> Given passage
□ □ □ □ □ □ □
Ashtead rents industrial equipment to many building sites. (Gareth Fuller/PA

Ashtead rents industrial equipment to many building sites. (Gareth Fuller/PA

Shares in industrial equipment rental company the Ashtead Group rose strongly on Tuesday as the company promised to continue paying out a dividend to its investors.

The company said it had remained “resilient” through the pandemic, even as pre-tax profit halved to £98 million in the final quarter of the financial year, on revenue of £1.1 billion, down 2%.

Across the financial year ending in April, profit before tax dropped 4%, while revenue was up 9% to £5.1 billion.

Though the proportion of its fleet in the US that is out on rent fell by 15%, it still presented a fairly positive picture for investors, with full year dividend by more than half a pence to 40.65p.

We’re still worried about what happens further down the line when the effects of the shocking rise in unemployment in the US starts to filter through to the real economy.Nicholas Hyett, Hargreaves Lansdown

“In the current landscape where most businesses are fighting to maintain flexibility and cutting dividends, Ashtead investors will be pleased to see the business has not only maintained dividends but managed to marginally grow them,” said Joe Healey, an analyst at the Share Centre.
□ □ □ □ □ □ □
> Provided information
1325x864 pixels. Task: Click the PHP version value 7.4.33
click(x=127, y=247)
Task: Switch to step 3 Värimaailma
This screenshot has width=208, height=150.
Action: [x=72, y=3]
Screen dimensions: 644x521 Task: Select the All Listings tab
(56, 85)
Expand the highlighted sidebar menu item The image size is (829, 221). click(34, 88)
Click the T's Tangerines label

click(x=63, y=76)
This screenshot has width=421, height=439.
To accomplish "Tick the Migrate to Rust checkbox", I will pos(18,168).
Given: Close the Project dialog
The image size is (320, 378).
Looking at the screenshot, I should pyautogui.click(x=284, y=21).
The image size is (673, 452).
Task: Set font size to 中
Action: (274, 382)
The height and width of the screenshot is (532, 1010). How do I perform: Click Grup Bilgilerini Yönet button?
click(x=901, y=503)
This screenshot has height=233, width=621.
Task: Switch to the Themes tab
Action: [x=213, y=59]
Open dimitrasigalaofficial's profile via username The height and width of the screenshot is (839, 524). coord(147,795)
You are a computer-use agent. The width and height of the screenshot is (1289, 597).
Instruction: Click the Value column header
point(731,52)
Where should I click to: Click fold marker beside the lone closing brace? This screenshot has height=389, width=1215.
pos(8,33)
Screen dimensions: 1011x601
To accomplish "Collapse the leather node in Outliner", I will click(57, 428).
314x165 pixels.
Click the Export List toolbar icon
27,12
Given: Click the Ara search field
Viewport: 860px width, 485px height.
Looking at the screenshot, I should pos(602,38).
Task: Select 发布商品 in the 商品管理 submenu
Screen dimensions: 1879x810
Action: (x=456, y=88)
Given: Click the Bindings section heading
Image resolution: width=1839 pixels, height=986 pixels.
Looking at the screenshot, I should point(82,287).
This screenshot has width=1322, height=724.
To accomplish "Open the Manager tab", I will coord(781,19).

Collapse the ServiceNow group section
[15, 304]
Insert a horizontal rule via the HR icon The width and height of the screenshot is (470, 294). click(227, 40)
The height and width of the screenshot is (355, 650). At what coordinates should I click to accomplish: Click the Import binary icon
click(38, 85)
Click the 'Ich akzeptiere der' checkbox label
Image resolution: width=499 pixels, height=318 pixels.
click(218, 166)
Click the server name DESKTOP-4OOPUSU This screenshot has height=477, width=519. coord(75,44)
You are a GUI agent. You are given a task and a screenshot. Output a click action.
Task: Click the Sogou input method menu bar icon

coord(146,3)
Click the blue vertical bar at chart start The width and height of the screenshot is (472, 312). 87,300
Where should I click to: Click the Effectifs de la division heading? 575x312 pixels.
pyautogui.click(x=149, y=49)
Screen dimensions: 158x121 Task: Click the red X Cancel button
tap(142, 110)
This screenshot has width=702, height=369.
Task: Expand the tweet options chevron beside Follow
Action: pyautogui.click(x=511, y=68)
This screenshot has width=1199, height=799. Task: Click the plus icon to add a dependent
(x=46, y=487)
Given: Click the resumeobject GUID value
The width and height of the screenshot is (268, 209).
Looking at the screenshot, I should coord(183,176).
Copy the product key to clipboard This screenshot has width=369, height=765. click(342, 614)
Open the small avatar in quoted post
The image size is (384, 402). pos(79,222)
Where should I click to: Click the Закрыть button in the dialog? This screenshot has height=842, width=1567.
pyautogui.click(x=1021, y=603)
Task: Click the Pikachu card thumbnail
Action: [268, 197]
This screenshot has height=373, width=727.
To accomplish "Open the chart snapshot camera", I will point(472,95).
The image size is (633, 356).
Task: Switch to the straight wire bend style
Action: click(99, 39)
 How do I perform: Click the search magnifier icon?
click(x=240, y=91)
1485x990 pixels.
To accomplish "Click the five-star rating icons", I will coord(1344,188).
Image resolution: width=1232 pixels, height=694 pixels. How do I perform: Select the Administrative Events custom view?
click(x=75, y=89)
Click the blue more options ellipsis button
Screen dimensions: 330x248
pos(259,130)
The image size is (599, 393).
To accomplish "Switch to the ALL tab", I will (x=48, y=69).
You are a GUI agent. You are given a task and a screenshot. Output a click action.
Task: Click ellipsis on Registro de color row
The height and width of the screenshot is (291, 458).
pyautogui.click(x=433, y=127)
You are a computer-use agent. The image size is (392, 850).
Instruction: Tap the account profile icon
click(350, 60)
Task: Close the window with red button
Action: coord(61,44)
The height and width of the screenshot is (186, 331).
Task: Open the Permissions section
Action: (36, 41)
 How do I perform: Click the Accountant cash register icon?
□ □ □ □ □ □ □
> What this exercise asks
1. Summarize the Ashtead text in two sentences.
2. Rewrite everything in the Ashtead text from "The company said" down to "to £5.1 billion.", replacing "pandemic" with "health crisis".
3. According to the Ashtead text, what did pre-tax profit fall to in the final quarter of the financial year?
Work only from the Ashtead text.

> Solutions for each task
1. Shares in equipment rental company Ashtead Group rose strongly on Tuesday after it promised to keep paying a dividend to its investors. Although pre-tax profit halved to £98 million in the final quarter and fell 4% across the financial year, full-year revenue rose 9% to £5.1 billion, and an analyst noted that Ashtead had maintained and marginally grown its dividend.

2.
The company said it had remained “resilient” through the health crisis, even as pre-tax profit halved to £98 million in the final quarter of the financial year, on revenue of £1.1 billion, down 2%.

Across the financial year ending in April, profit before tax dropped 4%, while revenue was up 9% to £5.1 billion.

3. £98 million.